With vagrant installed, clone this repository and initialise and provision a VM by running: vagrant up
ElasticSearch
Running on port 9200
. Query the status of the ElasticCluster by e.g.
curl -XGET 127.0.0.1:9200/_cat/health?v
from the guest machine.
Kibana
Running on port 5601
, forwarded to 5602
on the host machine. Find Kibana UI at 127.0.0.1:5602
through host machine's browser.
Spark
Spark 2.4.6
is installed during the provisioning process. During installation the synced folder (this projects root, guest machines' /vagrant/
) is first checked for spark-2.4.6-bin-hadoop.2.7.tgz
, downloadable from here. If the file is not found a default mirror is used to wget
get the file, sometimes this is slow, so it's recommended to manually download and include this file.

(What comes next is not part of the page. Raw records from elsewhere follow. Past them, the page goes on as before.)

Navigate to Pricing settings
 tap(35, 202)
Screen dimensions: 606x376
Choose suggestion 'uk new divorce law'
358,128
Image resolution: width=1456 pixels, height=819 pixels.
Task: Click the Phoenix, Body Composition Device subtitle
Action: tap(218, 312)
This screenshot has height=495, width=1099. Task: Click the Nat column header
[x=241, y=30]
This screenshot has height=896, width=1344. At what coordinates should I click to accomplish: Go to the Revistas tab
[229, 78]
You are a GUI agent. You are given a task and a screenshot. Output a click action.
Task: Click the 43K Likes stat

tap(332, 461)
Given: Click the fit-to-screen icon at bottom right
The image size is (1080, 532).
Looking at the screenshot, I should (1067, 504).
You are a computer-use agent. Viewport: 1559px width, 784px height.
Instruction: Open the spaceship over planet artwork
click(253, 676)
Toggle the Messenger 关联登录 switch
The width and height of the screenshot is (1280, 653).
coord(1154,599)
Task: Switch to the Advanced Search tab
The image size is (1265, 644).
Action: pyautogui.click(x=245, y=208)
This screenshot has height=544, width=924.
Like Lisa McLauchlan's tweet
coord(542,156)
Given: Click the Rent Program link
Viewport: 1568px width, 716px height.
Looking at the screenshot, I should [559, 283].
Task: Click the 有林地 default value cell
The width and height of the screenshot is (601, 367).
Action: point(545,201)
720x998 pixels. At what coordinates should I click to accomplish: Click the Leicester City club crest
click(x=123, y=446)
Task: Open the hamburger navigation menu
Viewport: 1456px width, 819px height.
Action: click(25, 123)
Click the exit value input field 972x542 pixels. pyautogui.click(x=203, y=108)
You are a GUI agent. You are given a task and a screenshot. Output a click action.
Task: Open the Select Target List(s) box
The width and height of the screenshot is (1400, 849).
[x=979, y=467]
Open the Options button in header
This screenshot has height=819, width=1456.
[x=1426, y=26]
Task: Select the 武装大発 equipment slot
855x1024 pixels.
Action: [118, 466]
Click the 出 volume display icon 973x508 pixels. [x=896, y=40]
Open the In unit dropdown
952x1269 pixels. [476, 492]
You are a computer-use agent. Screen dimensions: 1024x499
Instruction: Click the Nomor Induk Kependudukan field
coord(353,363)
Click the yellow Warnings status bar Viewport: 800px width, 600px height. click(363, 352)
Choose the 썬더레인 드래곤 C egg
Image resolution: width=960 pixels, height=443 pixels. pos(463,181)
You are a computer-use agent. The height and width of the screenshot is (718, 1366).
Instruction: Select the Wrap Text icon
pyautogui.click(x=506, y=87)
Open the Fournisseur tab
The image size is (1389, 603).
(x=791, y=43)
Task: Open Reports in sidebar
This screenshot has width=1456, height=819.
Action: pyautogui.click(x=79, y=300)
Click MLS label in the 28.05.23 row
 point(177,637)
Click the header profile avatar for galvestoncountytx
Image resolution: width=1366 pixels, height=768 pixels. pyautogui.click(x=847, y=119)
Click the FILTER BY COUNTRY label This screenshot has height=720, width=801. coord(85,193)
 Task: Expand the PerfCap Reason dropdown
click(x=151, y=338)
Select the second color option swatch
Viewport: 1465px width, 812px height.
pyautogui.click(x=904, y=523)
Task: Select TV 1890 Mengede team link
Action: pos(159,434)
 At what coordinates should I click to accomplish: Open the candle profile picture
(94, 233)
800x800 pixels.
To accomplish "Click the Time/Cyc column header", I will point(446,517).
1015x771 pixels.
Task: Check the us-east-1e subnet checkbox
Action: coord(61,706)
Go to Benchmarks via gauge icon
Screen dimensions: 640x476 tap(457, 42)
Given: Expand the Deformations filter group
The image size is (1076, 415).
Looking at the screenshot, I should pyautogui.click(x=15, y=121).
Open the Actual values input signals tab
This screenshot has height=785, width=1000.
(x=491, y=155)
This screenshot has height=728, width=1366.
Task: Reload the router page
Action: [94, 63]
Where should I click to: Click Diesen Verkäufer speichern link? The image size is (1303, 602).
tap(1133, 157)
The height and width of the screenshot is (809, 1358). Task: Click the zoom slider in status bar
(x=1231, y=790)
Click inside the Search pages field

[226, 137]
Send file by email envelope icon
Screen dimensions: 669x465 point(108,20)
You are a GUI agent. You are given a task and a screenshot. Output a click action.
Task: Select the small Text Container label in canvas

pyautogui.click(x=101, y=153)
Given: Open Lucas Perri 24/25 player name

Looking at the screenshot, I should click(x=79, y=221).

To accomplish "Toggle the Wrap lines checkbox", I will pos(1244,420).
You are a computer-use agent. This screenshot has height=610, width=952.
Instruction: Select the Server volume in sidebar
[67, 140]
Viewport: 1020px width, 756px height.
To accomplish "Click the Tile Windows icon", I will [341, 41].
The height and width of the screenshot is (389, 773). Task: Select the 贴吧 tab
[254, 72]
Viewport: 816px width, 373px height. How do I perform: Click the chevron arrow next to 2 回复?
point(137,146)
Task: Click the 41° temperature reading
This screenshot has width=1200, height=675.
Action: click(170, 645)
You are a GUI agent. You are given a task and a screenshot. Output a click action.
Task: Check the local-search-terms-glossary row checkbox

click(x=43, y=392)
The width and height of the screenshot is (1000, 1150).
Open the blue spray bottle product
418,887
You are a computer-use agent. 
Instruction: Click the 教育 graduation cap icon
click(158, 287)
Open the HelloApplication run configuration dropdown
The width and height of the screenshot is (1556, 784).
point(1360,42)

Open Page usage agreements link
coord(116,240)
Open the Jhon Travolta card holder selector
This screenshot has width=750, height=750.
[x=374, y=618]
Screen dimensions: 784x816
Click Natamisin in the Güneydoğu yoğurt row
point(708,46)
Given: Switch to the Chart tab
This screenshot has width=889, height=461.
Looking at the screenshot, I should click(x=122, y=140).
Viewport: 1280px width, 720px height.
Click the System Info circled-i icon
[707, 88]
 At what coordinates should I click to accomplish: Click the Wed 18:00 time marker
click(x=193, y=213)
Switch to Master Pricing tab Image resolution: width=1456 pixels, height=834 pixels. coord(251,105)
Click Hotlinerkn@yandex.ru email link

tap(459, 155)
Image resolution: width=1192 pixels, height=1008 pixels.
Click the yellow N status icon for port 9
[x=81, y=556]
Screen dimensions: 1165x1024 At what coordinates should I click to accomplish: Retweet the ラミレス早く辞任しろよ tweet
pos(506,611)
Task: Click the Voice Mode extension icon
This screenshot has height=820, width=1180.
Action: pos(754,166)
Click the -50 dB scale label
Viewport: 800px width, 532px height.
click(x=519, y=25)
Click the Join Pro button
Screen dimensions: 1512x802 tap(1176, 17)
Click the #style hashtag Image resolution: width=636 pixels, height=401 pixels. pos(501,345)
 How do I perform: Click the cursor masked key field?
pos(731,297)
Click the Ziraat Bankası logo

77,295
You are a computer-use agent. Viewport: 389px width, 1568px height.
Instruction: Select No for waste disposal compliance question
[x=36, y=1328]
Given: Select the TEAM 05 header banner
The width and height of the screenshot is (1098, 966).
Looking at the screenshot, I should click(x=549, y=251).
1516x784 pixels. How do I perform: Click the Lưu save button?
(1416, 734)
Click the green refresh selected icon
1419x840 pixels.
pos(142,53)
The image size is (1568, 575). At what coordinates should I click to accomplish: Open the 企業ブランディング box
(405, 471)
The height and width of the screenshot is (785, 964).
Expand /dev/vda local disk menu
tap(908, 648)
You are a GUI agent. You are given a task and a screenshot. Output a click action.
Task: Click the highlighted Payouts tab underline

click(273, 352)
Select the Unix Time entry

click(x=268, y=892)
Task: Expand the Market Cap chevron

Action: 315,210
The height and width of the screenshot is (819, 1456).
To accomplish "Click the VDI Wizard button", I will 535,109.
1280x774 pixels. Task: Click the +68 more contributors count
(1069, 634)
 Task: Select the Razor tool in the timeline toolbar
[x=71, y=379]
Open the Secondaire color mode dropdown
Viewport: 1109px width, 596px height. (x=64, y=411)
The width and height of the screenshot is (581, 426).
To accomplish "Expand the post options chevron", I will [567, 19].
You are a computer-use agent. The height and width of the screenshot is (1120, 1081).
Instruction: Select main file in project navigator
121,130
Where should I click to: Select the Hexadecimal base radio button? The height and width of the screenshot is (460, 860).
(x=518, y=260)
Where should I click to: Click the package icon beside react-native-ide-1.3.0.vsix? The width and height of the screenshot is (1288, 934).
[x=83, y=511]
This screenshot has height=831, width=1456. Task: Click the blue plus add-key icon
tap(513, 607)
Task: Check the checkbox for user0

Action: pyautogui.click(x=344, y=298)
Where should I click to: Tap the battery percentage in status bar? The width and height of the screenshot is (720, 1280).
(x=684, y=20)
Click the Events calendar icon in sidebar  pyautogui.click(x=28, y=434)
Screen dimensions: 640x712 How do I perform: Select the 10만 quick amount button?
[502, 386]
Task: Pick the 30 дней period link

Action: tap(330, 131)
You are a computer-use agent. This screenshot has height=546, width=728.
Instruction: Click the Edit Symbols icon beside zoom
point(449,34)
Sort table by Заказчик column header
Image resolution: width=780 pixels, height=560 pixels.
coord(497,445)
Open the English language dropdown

An additional jar file is downloaded as part of the provisioning to facilitate ES integration with hadoop (Spark, for the purposes of this repository).
Included in this repository are a number of scripts demonstrating some of the functionality of the VM. As part of the provisioning process, these scripts are installed into a virtual environment, and made accessible through a common entry point accessed as shown below:
cd /vagrant/examples
pipenv shell
Run the command:
spark-es-demo --help
You'll see there are a few options that you can try:
(1) spark-es-demo make-spark-dataframe
(2) spark-es-demo spark-to-es
(3) spark-es-demo search-es-index
The above commands will illustrate how to create a Spark DataFrame using the pyspark API, index the contents of a Spark DataFrame directly into an ES cluster, and finally, how to query an ES cluster using the requests lib.
Running (3) with the --match-all
flag will submit a match-all search to a specified ES index, otherwise the user will be propted for input to compose a basic match query.